▶ **Problem description**
Going through the entries below, copy out each line that contains "beside".

[Items from a data source]
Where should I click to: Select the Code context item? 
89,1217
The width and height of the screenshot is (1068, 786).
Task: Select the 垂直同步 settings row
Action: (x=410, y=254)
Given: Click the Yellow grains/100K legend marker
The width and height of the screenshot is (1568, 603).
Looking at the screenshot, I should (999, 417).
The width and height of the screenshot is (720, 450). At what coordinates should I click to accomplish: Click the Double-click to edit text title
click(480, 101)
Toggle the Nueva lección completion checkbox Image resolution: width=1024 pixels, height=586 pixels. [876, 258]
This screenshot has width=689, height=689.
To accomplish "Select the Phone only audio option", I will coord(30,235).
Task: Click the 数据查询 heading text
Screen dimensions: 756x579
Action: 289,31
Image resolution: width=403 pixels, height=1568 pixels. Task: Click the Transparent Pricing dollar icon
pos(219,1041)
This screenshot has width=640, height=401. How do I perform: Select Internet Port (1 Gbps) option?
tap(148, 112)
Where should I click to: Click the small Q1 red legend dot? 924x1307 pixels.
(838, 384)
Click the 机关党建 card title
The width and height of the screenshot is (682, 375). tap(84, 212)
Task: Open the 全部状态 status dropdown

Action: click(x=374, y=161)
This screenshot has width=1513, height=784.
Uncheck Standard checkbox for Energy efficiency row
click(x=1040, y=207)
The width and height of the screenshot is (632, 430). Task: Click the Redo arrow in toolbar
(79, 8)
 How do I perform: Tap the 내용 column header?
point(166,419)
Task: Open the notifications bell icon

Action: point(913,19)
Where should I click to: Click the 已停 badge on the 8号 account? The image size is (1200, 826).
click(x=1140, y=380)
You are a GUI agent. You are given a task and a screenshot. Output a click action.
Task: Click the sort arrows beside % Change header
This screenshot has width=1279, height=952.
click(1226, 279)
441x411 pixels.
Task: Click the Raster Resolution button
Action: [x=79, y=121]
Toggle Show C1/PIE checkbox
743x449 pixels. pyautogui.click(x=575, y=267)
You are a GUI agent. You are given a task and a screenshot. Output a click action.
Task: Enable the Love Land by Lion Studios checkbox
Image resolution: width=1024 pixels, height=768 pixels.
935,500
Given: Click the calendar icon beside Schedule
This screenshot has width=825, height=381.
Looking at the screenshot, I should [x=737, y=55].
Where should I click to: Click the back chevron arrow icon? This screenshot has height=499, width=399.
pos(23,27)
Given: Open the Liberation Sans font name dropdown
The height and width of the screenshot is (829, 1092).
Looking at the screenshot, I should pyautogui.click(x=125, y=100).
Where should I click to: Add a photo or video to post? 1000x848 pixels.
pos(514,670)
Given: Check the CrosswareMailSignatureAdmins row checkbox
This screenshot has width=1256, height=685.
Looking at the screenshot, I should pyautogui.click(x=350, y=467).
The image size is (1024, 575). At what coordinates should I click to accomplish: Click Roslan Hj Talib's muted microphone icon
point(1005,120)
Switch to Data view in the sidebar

▶ **Task output**
Task: Click the sort arrows beside % Change header
Given: Click the calendar icon beside Schedule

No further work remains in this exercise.